- WHAT TO WORK ON
Locate the line bearing "Given: Click the Add Product link" in the material below, then reproduce it and each following line up to and including the line bearing "This screenshot has width=1141, height=1064.".

[GIVEN DATA — start]

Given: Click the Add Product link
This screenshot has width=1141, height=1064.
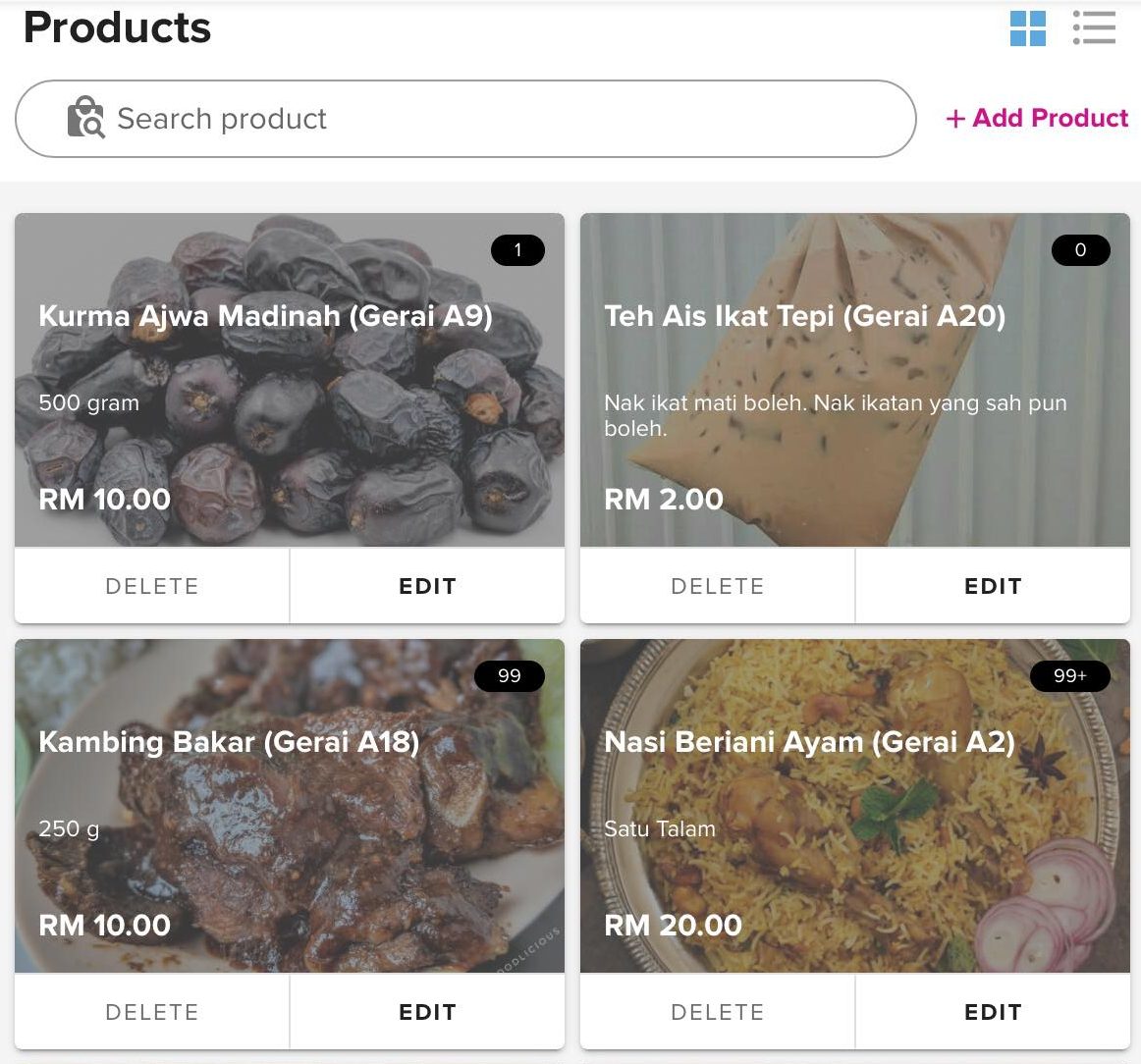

[GIVEN DATA — finish]
[GIVEN DATA — start]

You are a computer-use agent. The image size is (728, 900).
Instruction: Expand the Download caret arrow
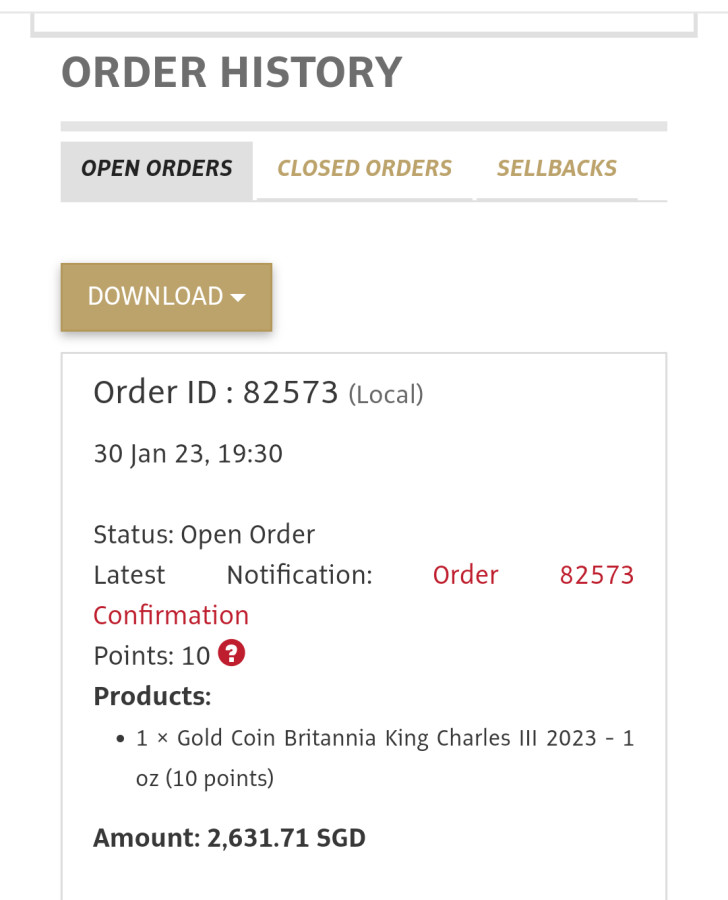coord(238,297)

[GIVEN DATA — finish]
[GIVEN DATA — start]

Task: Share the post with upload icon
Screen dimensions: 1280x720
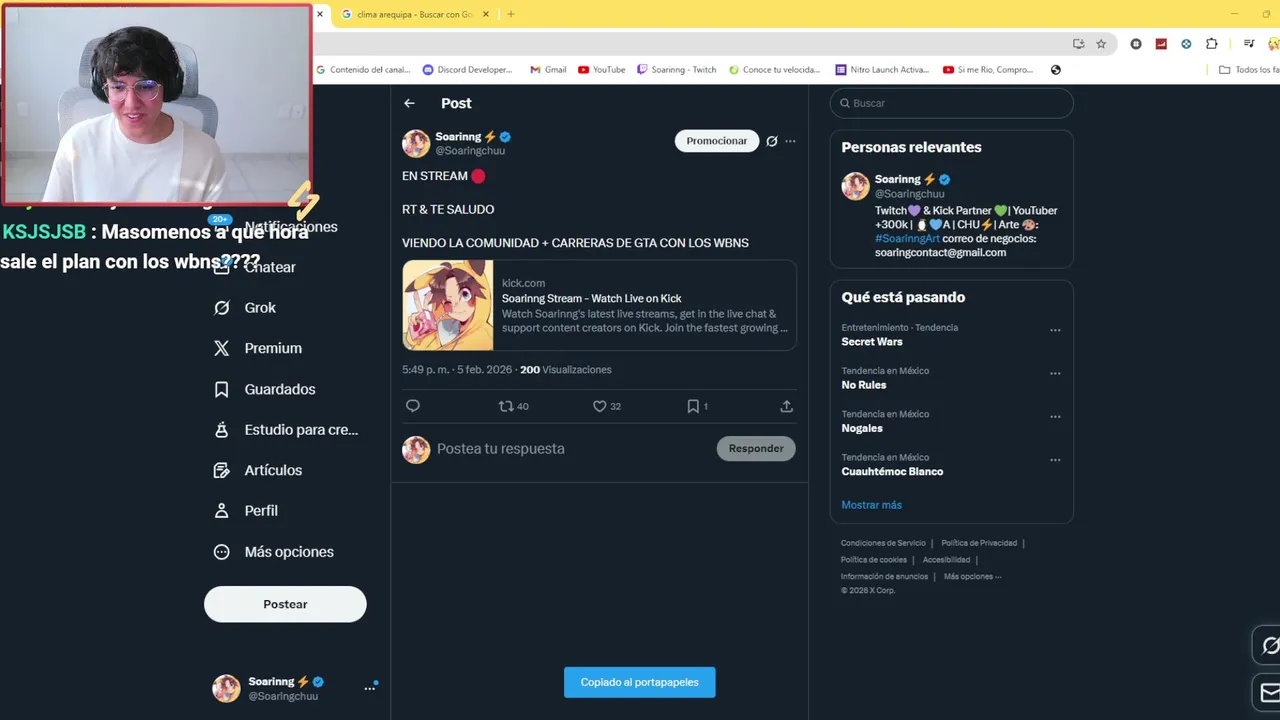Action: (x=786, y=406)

[GIVEN DATA — finish]

- ANSWER SECTION
Given: Click the Add Product link
This screenshot has width=1141, height=1064.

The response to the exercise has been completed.